Sleipnir
Clusters2Dab

Clusters2Dab converts the output of many common non-hierarchical clustering algorithms into pairwise scores based on the frequency or confidence of coclustering. For example, if two genes are scored by the number of times they cocluster over many random seeds, then high scores will be indicative of a stronger pairwise relationship than low scores.

Usage

Basic Usage

 Clusters2Dab -i <clusters.txt> -o <coclusters.dab>

Create a new DAT/DAB file coclusters.dab in which each gene pair is given a score of one if they cluster together in the hard clustering clusters.txt and a score of zero if they do not.

 Clusters2Dab -t samba -i <clusters.txt> -o <coclusters.dab>

Create a new DAT/DAB file coclusters.dab in which each gene pair is given a score equal to the confidence of their strongest shared SAMBA bicluster in clusters.txt if one exists or zero if it does not.

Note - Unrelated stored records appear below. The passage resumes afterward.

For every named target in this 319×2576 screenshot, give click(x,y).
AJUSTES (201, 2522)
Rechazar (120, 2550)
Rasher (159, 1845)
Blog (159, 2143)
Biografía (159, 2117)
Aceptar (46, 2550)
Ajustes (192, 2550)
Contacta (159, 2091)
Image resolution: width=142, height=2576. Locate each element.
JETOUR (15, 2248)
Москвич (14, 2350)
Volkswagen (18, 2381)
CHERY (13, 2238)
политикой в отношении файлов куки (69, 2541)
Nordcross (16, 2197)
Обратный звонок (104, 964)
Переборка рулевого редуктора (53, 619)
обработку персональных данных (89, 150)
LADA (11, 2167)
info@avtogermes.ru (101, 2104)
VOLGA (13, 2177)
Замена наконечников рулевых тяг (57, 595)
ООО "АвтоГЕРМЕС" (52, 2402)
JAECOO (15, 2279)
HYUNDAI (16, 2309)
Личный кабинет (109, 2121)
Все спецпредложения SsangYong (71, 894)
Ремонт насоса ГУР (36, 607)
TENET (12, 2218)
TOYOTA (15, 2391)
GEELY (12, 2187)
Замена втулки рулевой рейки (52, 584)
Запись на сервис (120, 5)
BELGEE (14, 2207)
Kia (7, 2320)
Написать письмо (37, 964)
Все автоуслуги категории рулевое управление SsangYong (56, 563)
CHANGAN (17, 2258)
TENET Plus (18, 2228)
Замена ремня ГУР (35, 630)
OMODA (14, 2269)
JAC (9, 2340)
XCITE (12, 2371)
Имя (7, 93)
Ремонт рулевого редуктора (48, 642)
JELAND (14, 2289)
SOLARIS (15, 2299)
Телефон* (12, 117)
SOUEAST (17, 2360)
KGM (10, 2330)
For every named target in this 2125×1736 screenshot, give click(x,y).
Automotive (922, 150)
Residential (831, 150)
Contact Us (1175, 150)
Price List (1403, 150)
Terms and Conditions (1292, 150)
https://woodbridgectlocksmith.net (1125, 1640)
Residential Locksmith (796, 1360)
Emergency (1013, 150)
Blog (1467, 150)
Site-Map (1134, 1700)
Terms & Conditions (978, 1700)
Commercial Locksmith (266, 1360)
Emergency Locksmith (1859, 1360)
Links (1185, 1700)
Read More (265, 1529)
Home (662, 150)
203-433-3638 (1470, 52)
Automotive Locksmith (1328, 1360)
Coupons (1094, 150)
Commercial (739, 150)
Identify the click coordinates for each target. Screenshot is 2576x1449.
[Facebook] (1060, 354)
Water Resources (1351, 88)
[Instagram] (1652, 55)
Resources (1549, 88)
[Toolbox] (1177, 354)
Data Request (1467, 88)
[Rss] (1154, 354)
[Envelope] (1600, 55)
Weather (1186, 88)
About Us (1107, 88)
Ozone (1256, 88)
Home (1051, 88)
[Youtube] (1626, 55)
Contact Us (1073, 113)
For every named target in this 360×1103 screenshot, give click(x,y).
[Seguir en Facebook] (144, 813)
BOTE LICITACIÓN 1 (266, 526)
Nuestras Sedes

 Clusters2Dab -t param -i <clusters.txt> -o <coclusters.dab>

Create a new DAT/DAB file coclusters.dab in which each gene pair is given a score equal to the maximum parameter value in clusters.txt at which they cocluster.

Detailed Usage

package "Clusters2Dab"
version "1.0"
purpose "Generate pairwise scores from preclustered output."

section "Main"
option  "input"     i   "Input cluster file"
                        string  typestr="filename"
option  "output"    o   "Output DAT/DAB file"
                        string  typestr="filename"
option  "type"      t   "Type of input cluster"
                        values="samba","list","param","fuzzy"   default="list"

section "Optional"
option  "counts"    c   "Calculate pair weight by cocluster frequency"
                        flag    off
option  "size"      z   "Calculate pair weight by cluster size"
                        flag    off
option  "skip"      s   "Columns to skip in input PCL"
                        int default="2"
option  "verbosity" v   "Message verbosity"
                        int default="5"
Flag Default Type Description
-i stdin Text file Input cluster file in one of the text formats supported by -t.
-o stdout DAT/DAB file Output DAT/DAB file containing pairwise scores appropriate to the input cluster type.
-t list list, samba, param, or fuzzy Type of cluster file provided to -i. list assumes that each line contains a gene ID and a cluster index separated by a tab, samba reads biclustering output from the EXPANDER program by Sharan, Shamir, et al, param reads hard clustering output from EXPANDER, and fuzzy reads output from the Aerie fuzzy k-means program by Gasch, Eisen, et al.
-c off Flag If on, calculate pairwise scores solely by cocluster frequency (counts); otherwise, pairwise scores are weighted by cluster confidence.
-s 2 Integer Number of columns to skip between the initial ID column and the first experimental (data) column in the input PCL.